錆びついた鉄格子から外を見る紗羅は、ここ周辺の地形や気候、アルセニック湖やクラーレさんの家の位置まで分かるという。やはり、昔来たことがある人がいるのだから心強い。
とりあえず適当に準備をしようではないか、あの魔物から身を守るためにローブはしっかり身に着けるつもりだが、紗羅達の攻撃に圧されないように気を付けなければ。念のためローブを身につけて、ひとりにならないようにする。一矢と一緒に魔法のエネルギーで出来た氷の弾丸を生み出し、出入り口の扉に狙いを構えた。

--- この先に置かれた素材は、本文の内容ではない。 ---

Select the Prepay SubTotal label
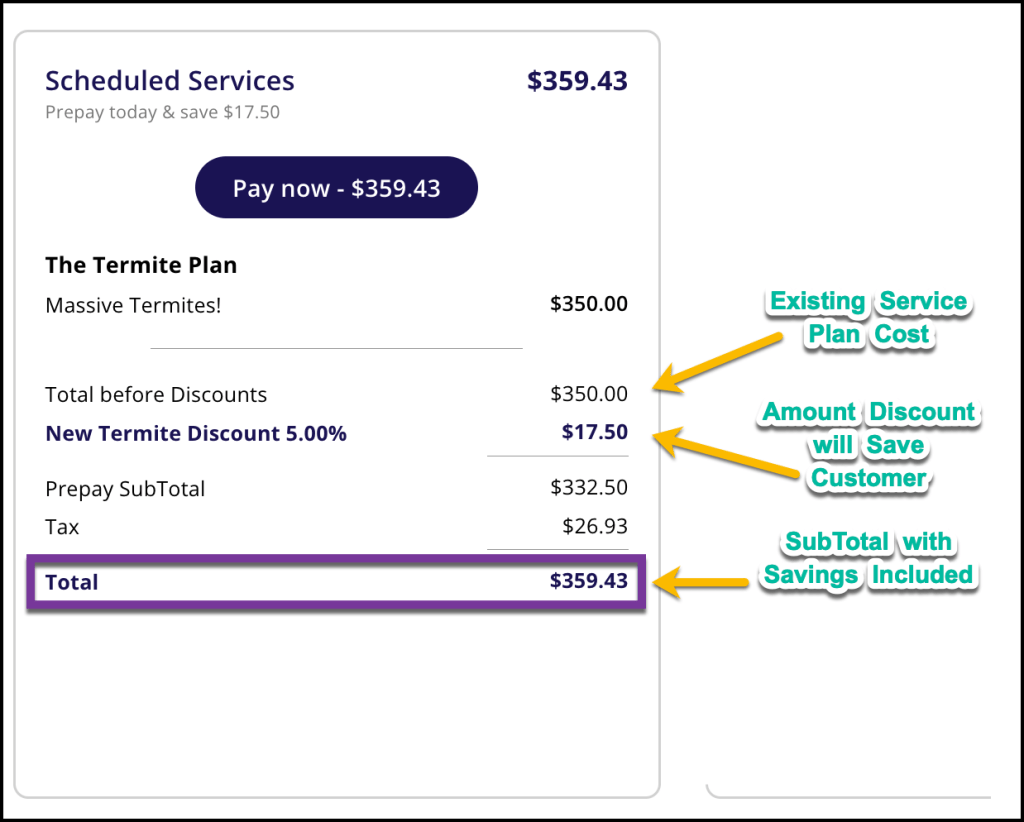Screen dimensions: 1024x822 point(125,490)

今からこの扉を突き破って、外にいるであろう見張りを叩き潰す。
「えいやぁっ!!」
霰粒橋で世羅と戦った時と同じ黒い刀を握りしめ、颯爽と先陣を切ったのは、アレンだった。古惚けたオークの扉にかけられた、向こう側の施錠を数秒で開け、勢い良く扉を蹴飛ばす。

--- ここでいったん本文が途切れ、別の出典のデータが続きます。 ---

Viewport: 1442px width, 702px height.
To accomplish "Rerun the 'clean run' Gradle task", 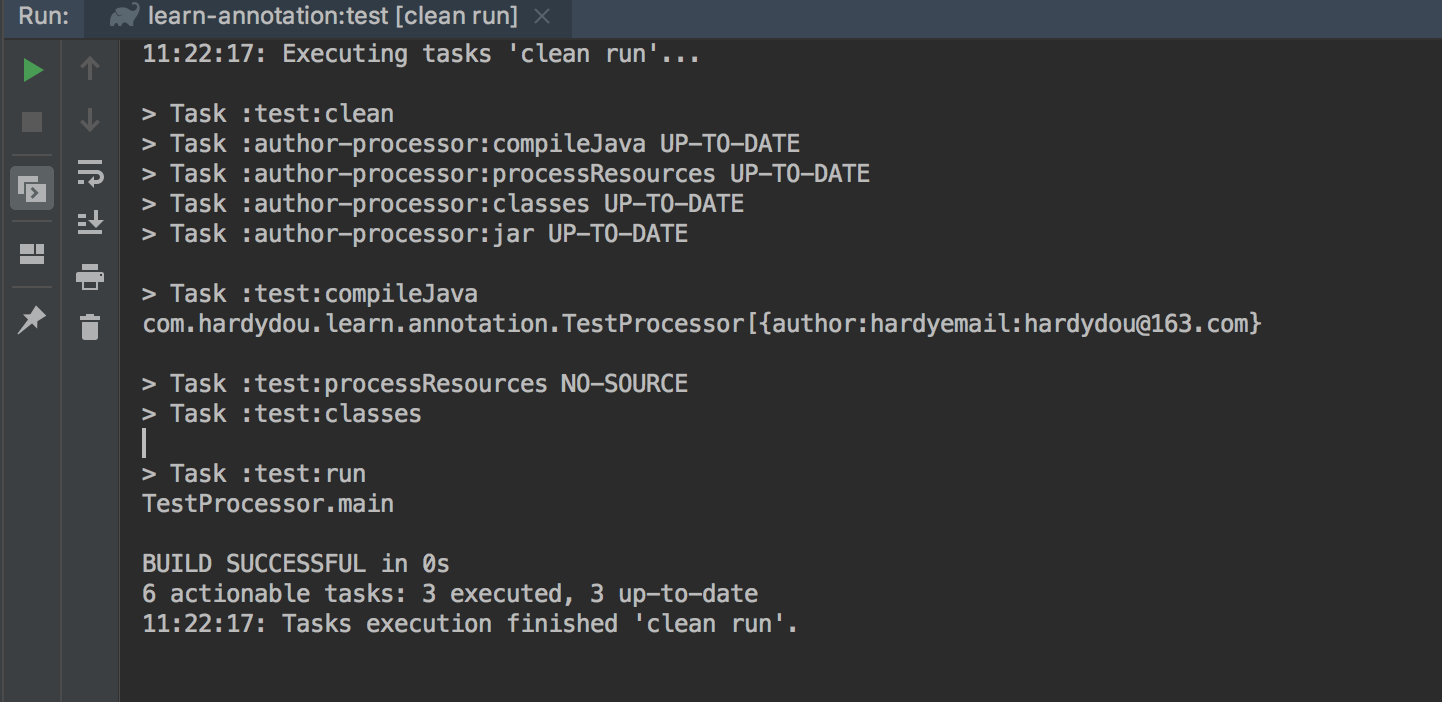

部屋の外には二人の見張りがいたが、私達は引けを取らずに前へ進む。結局、アレンと紗羅だけで見張りは片付けられてしまい、後ろにいた私と一矢はその光景を見ることができなかった。この世界で生きる人間達の基本的な戦法を、全然勉強することができなかったのだ。
このままでは、私達はなんの役にも立てない。まぁ、本当に殺したのだとしたら見なくてよかったかもしれないな。うっすらとしか見えないけど壁に赤い斑点もあるし、鮮血が飛び散る程の高威力となれば、それはそれはもう恐ろしい光景が広がっていたのだろう。私はそんなの絶対見たくない、出来れば見たくない。
だって私、リアルな殺しのゲームってやったことないし、流血は平気だけど勇気がないもの。そんな酷いことをしたら、今度こそ本当に悪の魔女になってしまうもの。
それこそ恐ろしいと思わない?
……でも、もうすぐその抵抗は消えて無くなるんだろうな。